§ AIM: Find each line in the records below that contains the string "width", and copy those lines.

§ RECORDS SHOWN:
━━━━━━━━━━
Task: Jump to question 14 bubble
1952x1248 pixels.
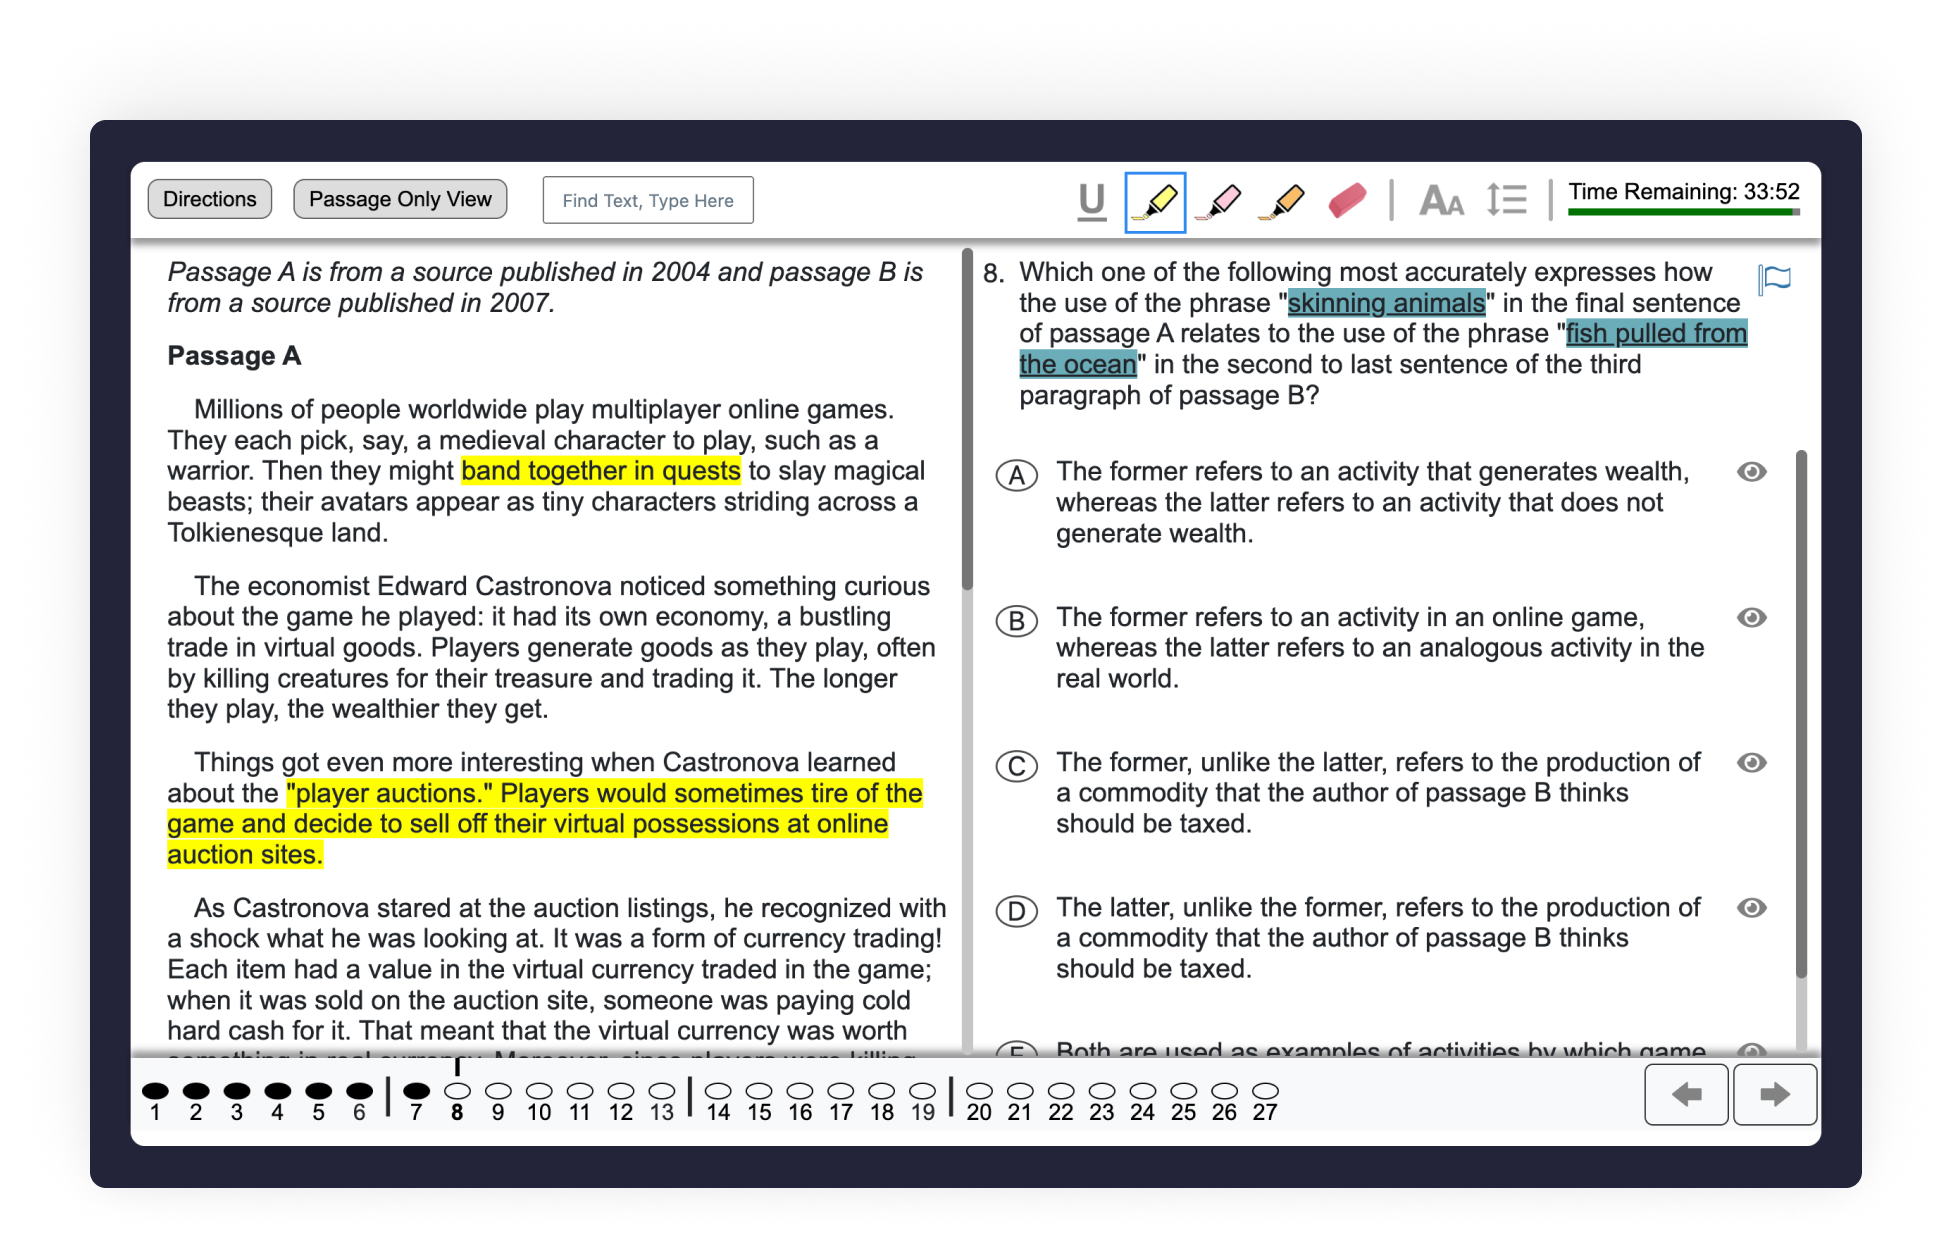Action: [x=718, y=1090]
━━━━━━━━━━
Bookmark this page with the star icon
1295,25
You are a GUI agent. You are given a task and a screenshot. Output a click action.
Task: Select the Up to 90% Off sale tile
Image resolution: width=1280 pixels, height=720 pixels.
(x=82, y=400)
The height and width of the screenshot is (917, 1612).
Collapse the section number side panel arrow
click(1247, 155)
━━━━━━━━━━
§ FINISHED TASK:
Image resolution: width=1280 pixels, height=720 pixels.
The height and width of the screenshot is (917, 1612).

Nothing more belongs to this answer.